Would you give the number of lines below in which the string "resolution" appears? Nothing else is needed.

=== Begin Enclosure ===

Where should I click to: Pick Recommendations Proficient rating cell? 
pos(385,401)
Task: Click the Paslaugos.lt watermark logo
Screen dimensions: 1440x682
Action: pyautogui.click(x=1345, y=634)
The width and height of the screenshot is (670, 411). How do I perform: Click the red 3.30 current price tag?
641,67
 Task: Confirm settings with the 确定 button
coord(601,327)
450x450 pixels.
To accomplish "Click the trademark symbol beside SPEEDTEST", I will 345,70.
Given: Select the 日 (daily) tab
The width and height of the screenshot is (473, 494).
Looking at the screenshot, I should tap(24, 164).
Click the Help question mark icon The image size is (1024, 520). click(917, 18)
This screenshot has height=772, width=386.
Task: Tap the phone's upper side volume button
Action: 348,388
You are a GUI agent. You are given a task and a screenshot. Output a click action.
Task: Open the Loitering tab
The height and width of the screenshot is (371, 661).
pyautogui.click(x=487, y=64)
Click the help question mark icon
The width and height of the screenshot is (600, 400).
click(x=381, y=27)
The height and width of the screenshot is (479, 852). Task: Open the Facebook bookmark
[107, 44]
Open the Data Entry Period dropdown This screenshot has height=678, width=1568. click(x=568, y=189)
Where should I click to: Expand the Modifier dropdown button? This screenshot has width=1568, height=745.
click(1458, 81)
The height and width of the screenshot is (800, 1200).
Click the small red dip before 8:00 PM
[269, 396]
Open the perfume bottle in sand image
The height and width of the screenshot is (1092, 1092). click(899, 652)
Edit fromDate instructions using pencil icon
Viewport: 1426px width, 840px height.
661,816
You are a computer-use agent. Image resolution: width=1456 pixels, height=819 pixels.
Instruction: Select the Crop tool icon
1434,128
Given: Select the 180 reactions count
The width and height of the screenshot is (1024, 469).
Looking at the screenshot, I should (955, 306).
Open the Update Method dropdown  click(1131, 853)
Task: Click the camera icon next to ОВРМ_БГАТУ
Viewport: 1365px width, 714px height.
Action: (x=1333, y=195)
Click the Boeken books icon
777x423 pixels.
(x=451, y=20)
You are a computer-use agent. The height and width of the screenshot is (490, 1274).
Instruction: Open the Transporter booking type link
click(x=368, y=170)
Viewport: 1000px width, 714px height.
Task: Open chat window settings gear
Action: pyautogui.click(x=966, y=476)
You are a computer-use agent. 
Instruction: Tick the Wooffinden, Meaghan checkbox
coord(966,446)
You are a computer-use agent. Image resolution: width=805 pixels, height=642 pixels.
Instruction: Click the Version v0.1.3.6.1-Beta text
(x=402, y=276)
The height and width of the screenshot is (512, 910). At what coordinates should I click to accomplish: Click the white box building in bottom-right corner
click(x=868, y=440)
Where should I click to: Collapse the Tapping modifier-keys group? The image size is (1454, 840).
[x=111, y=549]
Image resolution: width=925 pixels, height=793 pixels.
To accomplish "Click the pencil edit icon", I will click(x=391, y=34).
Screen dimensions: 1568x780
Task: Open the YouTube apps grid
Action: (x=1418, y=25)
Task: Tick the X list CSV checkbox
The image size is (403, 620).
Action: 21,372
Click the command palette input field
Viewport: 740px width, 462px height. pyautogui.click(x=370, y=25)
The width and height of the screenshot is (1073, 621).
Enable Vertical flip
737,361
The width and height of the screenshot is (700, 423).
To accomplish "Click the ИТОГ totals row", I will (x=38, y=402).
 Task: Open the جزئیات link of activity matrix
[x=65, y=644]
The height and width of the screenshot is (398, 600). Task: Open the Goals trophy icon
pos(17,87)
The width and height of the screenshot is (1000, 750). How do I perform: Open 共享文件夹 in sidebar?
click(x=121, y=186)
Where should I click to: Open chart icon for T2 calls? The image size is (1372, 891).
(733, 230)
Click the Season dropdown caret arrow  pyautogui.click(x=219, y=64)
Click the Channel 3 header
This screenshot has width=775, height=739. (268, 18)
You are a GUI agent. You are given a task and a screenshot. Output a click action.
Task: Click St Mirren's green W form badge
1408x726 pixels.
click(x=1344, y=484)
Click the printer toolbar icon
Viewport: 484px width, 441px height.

=== End Enclosure ===

* [THE ANSWER] 3